[Stored data]
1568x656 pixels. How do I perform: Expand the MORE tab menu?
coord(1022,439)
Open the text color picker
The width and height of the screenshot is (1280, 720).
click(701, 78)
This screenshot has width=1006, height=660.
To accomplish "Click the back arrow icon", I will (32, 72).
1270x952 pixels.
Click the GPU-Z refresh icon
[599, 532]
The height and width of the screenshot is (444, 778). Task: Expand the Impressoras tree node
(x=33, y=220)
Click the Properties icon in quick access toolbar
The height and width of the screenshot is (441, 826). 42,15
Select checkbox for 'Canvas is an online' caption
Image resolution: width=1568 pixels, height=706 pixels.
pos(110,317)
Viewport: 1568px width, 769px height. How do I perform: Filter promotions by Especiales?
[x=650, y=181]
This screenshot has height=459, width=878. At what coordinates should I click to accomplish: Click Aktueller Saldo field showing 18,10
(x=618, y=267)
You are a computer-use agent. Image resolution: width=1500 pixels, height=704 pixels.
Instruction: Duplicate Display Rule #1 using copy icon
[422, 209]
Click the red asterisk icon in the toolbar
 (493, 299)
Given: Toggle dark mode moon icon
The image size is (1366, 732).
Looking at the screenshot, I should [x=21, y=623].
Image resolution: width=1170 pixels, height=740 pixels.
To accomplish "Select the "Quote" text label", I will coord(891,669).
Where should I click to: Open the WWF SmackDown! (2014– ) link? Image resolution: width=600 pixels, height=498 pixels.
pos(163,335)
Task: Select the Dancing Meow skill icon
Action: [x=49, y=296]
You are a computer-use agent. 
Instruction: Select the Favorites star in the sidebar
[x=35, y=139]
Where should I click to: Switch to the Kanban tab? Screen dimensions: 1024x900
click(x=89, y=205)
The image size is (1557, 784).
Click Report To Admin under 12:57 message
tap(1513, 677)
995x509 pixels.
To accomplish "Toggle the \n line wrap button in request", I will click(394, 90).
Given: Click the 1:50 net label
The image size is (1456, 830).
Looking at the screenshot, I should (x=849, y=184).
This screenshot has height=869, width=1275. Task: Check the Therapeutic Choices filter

Work item: Every record shown above should be given back exactly.

Result:
1568x656 pixels. How do I perform: Expand the MORE tab menu?
coord(1022,439)
Open the text color picker
The width and height of the screenshot is (1280, 720).
click(701, 78)
This screenshot has width=1006, height=660.
To accomplish "Click the back arrow icon", I will (32, 72).
1270x952 pixels.
Click the GPU-Z refresh icon
[599, 532]
The height and width of the screenshot is (444, 778). Task: Expand the Impressoras tree node
(x=33, y=220)
Click the Properties icon in quick access toolbar
The height and width of the screenshot is (441, 826). 42,15
Select checkbox for 'Canvas is an online' caption
Image resolution: width=1568 pixels, height=706 pixels.
pos(110,317)
Viewport: 1568px width, 769px height. How do I perform: Filter promotions by Especiales?
[x=650, y=181]
This screenshot has height=459, width=878. At what coordinates should I click to accomplish: Click Aktueller Saldo field showing 18,10
(x=618, y=267)
You are a computer-use agent. Image resolution: width=1500 pixels, height=704 pixels.
Instruction: Duplicate Display Rule #1 using copy icon
[422, 209]
Click the red asterisk icon in the toolbar
 (493, 299)
Given: Toggle dark mode moon icon
The image size is (1366, 732).
Looking at the screenshot, I should [x=21, y=623].
Image resolution: width=1170 pixels, height=740 pixels.
To accomplish "Select the "Quote" text label", I will coord(891,669).
Where should I click to: Open the WWF SmackDown! (2014– ) link? Image resolution: width=600 pixels, height=498 pixels.
pos(163,335)
Task: Select the Dancing Meow skill icon
Action: [x=49, y=296]
You are a computer-use agent. 
Instruction: Select the Favorites star in the sidebar
[x=35, y=139]
Where should I click to: Switch to the Kanban tab? Screen dimensions: 1024x900
click(x=89, y=205)
The image size is (1557, 784).
Click Report To Admin under 12:57 message
tap(1513, 677)
995x509 pixels.
To accomplish "Toggle the \n line wrap button in request", I will click(394, 90).
Given: Click the 1:50 net label
The image size is (1456, 830).
Looking at the screenshot, I should (x=849, y=184).
This screenshot has height=869, width=1275. Task: Check the Therapeutic Choices filter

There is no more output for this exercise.